Sorti libre des bureaux de la gendarmerie parisienne, le maire d'Istres s'est exprimé devant la presse ce jeudi sur sa garde à vue dans le cadre d'une enquête ouverte notamment pour "association de malfaiteurs en vue de commettre les délits de prise illégale d’intérêts".
Le maire d'Istres, François Bernardini, "est allé pratiquement au bout de sa garde à vue", indique une source proche de l'enquête, contrairement aux autres protagonistes, qui ont été libérés plus tôt.
Depuis mardi 10 décembre, François Bernardini était placé en garde à vue, à la section de recherche parisienne de la gendarmerie à la demande du Parquet national financier (PNF), dans le cadre d'une enquête pour "association de malfaiteurs en vue de commettre les délits de prise illégale d’intérêts, de trafic d’influence par une personne chargée d’une mission de service public, de complicité et recel de ces délits".
Il a été libéré dans la nuit de mercredi à jeudi et a décidé de s'exprimer à l'occasion d'un point presse, ce soir à 17h, à la mairie d'Istres.
"Ceux qui attendaient avec beaucoup de la salive à la bouche, et même à travers des photos, des messages sur les réseaux sociaux, que je pouvais déjà avoir les menottes ou des oranges doivent être un petit peu maris puisque la situation n'est pas totalement celle qu'ils avaient prévu", nous a-t-il déclaré.
Les filles du maire entendues
Dans les locaux parisiens de la gendarmerie, le directeur général des services de la ville d'Istres et deux entrepreneurs ont également été placés en garde à vue.L'une des deux filles de François Bernardini a été entendue, mardi, par la section de recherche de la gendarmerie de Marseille. La deuxième fille du maire d'Istres, actuellement à l'étranger, sera entendue plus tard, peut-être pendant les vacances de Noël.
Le PNF s'intéresse de près à la gestion de la ville d'Istres (Bouches-du-Rhône) depuis trois ans. Une enquête préliminaire a été ouverte en octobre 2016 et en mars 2017, une trentaine de gendarmes avait perquisitionné la mairie durant toute une journée.
Et maintenant, la suite de la procédure ?

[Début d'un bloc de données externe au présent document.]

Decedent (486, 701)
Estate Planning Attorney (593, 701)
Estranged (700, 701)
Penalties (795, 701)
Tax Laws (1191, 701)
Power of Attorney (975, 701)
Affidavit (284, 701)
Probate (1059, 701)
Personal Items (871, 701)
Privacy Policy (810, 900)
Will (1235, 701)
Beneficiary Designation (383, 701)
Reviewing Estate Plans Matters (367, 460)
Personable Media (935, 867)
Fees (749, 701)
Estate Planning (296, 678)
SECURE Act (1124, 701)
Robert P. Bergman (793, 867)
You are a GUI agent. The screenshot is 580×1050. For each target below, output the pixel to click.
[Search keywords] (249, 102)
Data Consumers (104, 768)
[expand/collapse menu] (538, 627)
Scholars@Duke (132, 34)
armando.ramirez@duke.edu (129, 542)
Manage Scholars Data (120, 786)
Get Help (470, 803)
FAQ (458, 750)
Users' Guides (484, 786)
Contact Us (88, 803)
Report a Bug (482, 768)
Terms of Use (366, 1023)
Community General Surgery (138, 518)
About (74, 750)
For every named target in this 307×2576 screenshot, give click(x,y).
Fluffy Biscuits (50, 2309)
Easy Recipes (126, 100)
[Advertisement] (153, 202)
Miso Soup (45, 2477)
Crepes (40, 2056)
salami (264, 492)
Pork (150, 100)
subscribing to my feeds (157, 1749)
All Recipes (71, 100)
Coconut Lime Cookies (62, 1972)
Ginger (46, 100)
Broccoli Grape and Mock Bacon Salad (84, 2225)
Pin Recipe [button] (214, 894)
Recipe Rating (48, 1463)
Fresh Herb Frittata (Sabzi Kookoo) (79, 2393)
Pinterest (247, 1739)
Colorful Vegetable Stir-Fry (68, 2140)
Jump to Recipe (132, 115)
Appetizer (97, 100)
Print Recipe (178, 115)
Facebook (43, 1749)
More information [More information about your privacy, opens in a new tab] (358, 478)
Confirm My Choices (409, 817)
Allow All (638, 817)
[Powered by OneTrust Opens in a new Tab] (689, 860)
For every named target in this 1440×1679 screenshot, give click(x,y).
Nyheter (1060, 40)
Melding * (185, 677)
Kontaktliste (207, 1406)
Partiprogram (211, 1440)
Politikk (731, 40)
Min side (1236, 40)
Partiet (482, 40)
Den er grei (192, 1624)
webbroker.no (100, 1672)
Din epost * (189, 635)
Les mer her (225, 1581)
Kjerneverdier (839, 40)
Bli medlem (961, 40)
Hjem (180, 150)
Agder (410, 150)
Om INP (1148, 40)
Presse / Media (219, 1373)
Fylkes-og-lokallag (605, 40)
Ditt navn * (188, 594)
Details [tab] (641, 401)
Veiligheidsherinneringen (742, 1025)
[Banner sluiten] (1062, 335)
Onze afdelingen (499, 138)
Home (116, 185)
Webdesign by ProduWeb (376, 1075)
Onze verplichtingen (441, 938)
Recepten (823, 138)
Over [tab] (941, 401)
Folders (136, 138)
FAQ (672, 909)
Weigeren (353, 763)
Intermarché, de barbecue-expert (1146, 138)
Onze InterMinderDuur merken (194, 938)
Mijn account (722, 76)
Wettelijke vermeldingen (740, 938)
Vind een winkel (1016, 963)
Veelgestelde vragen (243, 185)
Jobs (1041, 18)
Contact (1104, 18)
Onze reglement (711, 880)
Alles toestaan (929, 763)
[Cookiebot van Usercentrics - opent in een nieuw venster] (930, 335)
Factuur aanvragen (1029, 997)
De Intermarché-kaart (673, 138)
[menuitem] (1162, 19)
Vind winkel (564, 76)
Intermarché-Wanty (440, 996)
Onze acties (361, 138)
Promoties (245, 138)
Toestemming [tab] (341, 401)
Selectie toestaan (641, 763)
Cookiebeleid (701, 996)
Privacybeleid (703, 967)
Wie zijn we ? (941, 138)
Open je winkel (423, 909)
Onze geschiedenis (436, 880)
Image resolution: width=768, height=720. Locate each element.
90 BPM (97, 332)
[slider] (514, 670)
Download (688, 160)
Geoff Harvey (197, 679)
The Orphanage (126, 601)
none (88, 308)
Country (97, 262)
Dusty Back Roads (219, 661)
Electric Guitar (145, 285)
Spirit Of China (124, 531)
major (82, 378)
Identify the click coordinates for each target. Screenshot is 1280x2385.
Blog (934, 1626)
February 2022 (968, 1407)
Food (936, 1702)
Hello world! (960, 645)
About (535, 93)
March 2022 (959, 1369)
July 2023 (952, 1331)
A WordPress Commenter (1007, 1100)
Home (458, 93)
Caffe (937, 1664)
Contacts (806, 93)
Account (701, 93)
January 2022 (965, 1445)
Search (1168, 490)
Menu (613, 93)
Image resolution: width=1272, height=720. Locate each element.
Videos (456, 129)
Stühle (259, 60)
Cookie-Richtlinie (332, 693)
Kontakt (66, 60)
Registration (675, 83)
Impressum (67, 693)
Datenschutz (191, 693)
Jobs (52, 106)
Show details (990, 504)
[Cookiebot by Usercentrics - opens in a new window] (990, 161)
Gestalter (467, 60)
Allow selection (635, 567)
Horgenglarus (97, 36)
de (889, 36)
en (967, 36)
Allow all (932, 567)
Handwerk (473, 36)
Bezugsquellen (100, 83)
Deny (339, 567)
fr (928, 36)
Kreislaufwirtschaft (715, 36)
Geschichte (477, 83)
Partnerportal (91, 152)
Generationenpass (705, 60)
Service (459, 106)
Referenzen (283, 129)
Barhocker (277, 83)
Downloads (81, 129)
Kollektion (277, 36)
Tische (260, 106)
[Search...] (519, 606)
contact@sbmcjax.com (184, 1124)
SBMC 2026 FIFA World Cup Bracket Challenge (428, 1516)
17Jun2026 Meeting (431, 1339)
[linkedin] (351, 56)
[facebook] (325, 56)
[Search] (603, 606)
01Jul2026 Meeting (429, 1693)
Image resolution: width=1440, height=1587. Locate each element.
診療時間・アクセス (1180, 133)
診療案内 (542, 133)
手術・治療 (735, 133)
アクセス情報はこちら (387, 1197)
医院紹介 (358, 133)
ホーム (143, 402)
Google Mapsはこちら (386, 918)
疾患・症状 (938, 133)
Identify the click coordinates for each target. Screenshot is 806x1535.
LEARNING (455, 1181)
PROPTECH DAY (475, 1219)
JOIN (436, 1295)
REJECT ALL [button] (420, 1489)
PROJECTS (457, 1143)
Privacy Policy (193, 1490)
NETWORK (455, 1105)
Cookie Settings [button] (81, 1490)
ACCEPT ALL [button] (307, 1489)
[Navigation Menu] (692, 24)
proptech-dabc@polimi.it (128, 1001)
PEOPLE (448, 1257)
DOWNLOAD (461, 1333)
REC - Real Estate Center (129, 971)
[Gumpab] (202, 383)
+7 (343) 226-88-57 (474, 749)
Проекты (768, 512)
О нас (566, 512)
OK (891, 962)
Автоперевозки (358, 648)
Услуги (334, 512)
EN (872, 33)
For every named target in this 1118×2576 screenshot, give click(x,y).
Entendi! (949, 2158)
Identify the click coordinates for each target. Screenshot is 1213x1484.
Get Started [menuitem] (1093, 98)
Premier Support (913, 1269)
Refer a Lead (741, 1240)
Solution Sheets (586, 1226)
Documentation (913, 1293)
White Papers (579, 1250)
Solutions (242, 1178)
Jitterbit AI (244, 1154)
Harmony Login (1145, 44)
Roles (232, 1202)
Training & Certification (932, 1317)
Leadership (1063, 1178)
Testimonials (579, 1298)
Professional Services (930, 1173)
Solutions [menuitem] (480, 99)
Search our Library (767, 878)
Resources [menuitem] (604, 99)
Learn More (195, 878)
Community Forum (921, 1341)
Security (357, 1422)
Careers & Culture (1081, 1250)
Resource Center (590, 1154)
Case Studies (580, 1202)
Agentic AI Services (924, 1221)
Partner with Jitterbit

Le Parquet national financier (PNF) a ouvert une "enquête préliminaire". Contrairement à "l'ouverture d'une information judiciaire", il n'y a pas de désignation de juge d'instruction, pas de mise en examen et ni les protagonistes de l'affaire, ni leurs avocats, n'ont pas accès au dossier.
Il est donc normal que François Bernardini et les autres convoqués soient sortis libres et sans mise en examen.
Il s'agit d'une enquête "parquet", les gardes à vue ont permis d'auditionner les protagonistes, sur la base des documents saisis lors des perquisitions. À partir de maintenant, la section de recherche de la gendarmerie va analyser les auditions et pourra convoquer, si besoin, d'autres personnes.
A l'issue de l'enquête préliminaire, le PNF pourra décider, soit d'un "classement sans suite", soit d'une "citation directe" et transmettre à une juridiction de jugement, qui serait, dans ce cas, le tribunal correctionnel de Paris.
Soupçons d'entente sur les marchés publics
Dans cette affaire, les enquêteurs s'intéressent à des soupçons d'entente entre François Bernardini et deux entrepreneurs locaux, Philippe Cambon et Paulo Dias, dans le cadre de l'attribution de marchés publics sur la commune.Les deux entrepreneurs ont des liens avec la municipalité. Le premier, est le mari de Valérie Cambon, adjointe au maire, déléguée au tourisme et aux grands évènements et le deuxième, est le gendre d'Alain Aragneau, également adjoint au maire, délégué au transport et à la Sécurité civile.
La particularité du PNF, spécialisé dans ce type d'affaires est qu'il n'y a pas de désignation de juge d'instruction et que les avocats n'ont pas accès au dossier. Les seuls éléments en possession des protagonistes sont les rapports de la Chambre régionale de la Cour des comptes, qui ont épinglé la gestion, par son maire, de la ville d'Istres en 2017 et le SAN Ouest Provence.
Irrégularités dans le marché de la piscine
Les magistrats de la Chambre pointaient des pratiques douteuses dans l'attribution de marchés publics, comme notamment des irrégularités dans la passation du marché de la piscine d'Entressen. Cette piscine a été réalisée par la société de Philippe Cambon et par la société d'architecture de Paulo Dias.François Bernardini, ex-homme fort du PS des Bouches-du-Rhône dans les années 1990 a déjà été condamné en 2002 à 18 mois de prison avec sursis, cinq ans d'inéligibilité et 60 980 euros d'amende, dans une affaire d'abus de confiance.
Il a été réélu à la mairie d'Istres en 2008 et 2014 et il est à nouveau candidat à sa propre succession en 2020.